ERIC Number: ED211878
Record Type: RIE
Publication Date: 1981-Aug
Reference Count: 0
Some New Facets of the Psychology-Law Interface.
Freeman, James T.
While the field of forensic psychology has emerged as a recognized discipline, psychologists who work within institutional settings frequently feel frustration in dealing with inmates for whom they have had no responsibility or input during the critical pre-trial, trial and sentencing decision-making process. The roles and ways in which psychology functions within the criminal justice system can be classified as Psychology in Law, Psychology of Law, and Psychology and Law. Psychology in Law refers to the accepted function of psychology and psychologists, as expert witnesses or resources, in such areas as competency to stand trial and criminal responsibility. Psychology of Law encompasses such concepts as the behavioral nature of law and society's perceived need for law. Psychology and Law include instances in which psychological concepts and research data have had a direct impact upon the legal system. Psychology should make a concerted effort to develop and provide a database to assist courts in such areas as sentencing and punishment procedures.
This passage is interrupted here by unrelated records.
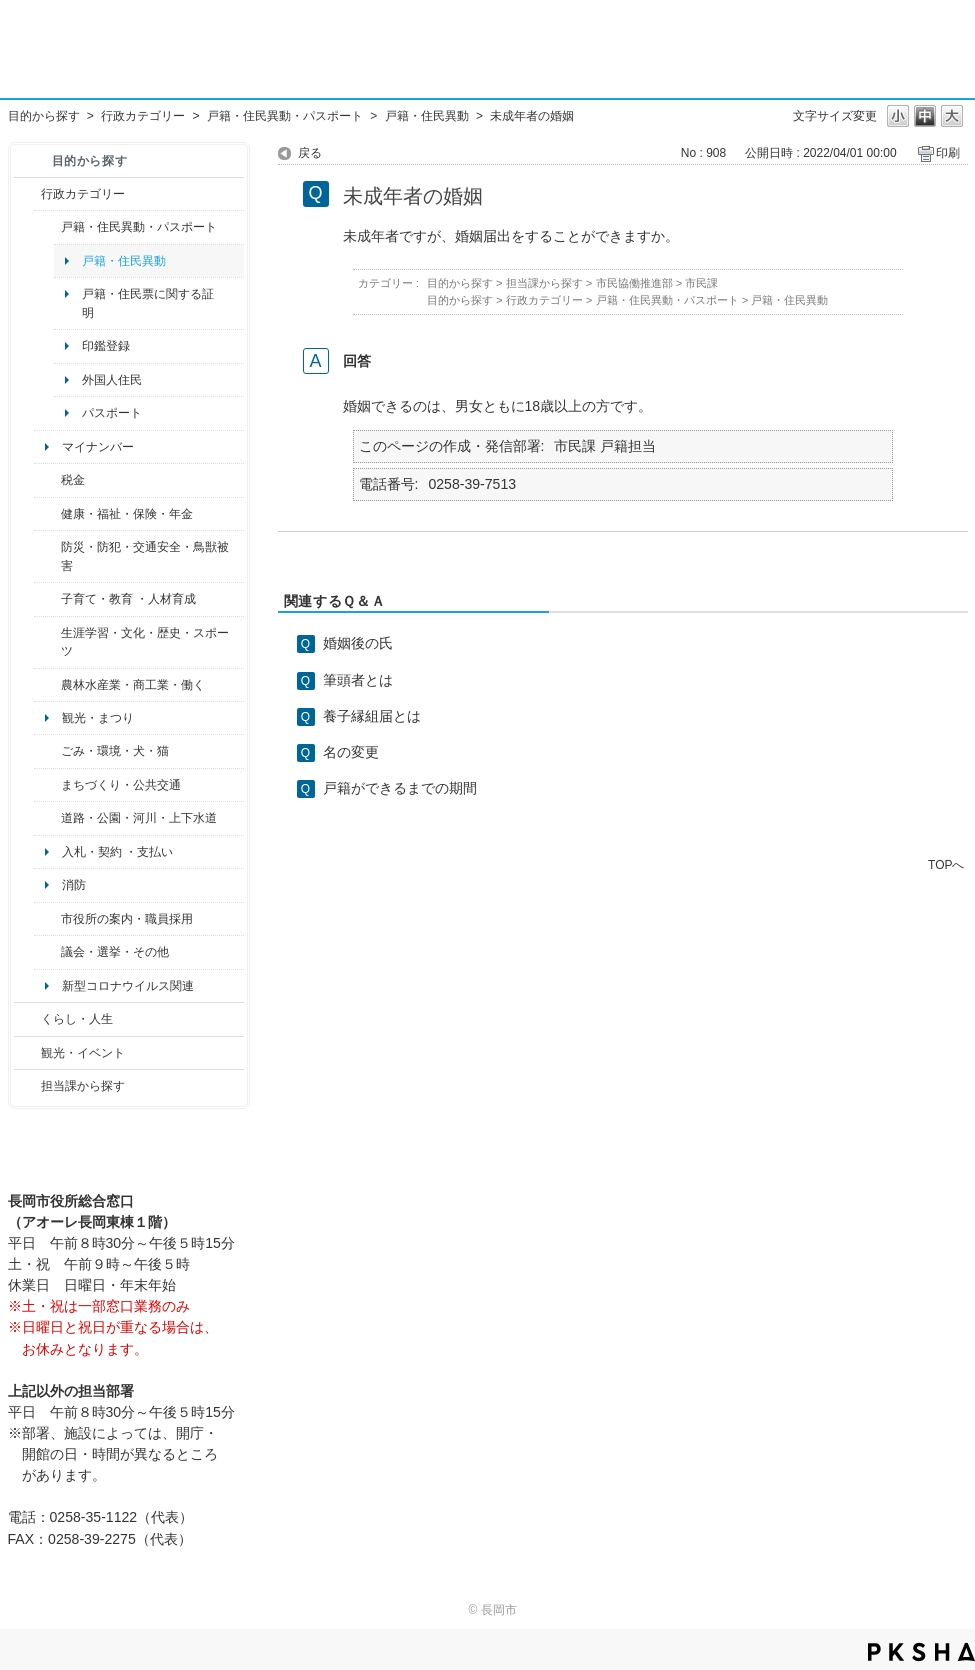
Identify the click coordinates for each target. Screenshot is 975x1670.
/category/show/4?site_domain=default (47, 514)
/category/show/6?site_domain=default (47, 785)
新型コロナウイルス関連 (128, 986)
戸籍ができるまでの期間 (400, 788)
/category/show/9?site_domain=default (27, 1086)
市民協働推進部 (634, 283)
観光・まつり (98, 718)
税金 (73, 480)
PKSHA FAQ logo (921, 1652)
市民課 (701, 283)
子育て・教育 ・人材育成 (128, 599)
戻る (310, 153)
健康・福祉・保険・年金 (127, 514)
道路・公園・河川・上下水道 (139, 818)
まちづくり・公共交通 (121, 785)
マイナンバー (98, 447)
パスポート (112, 413)
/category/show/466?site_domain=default (47, 952)
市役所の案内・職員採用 (127, 919)
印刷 (948, 153)
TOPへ (946, 864)
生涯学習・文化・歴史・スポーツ (145, 642)
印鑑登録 (106, 346)
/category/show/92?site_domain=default (47, 480)
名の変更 (351, 752)
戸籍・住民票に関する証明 (148, 303)
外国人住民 (112, 380)
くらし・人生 (77, 1019)
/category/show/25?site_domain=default (47, 556)
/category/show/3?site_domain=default (27, 194)
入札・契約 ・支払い (117, 852)
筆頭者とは (358, 680)
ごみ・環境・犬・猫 (115, 751)
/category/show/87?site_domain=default (47, 818)
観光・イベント (83, 1053)
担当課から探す (83, 1086)
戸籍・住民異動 (427, 116)
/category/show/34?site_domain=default (47, 685)
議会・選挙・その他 (115, 952)
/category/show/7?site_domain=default (47, 227)
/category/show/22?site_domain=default (47, 751)
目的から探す (44, 116)
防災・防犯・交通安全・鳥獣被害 (145, 556)
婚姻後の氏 (358, 643)
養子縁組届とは (372, 716)
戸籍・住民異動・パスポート (285, 116)
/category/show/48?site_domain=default (47, 599)
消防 (74, 885)
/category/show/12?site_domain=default (27, 1019)
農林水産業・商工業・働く (133, 685)
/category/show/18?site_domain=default (27, 1053)
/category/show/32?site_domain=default (47, 919)
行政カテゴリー (143, 116)
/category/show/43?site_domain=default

To implement such efforts, both professional and political interfaces are being identified and developed to permit an orderly and effective application of psychology to the justice process. (NRB)
Publication Type: Information Analyses; Speeches/Meeting Papers
Education Level: N/A
Authoring Institution: N/A
Identifiers: Forensic Psychology
Note: Paper presented at the Annual Convention of the American Psychological Association (89th, Los Angeles, CA, August 24-26, 1981). Best copy available.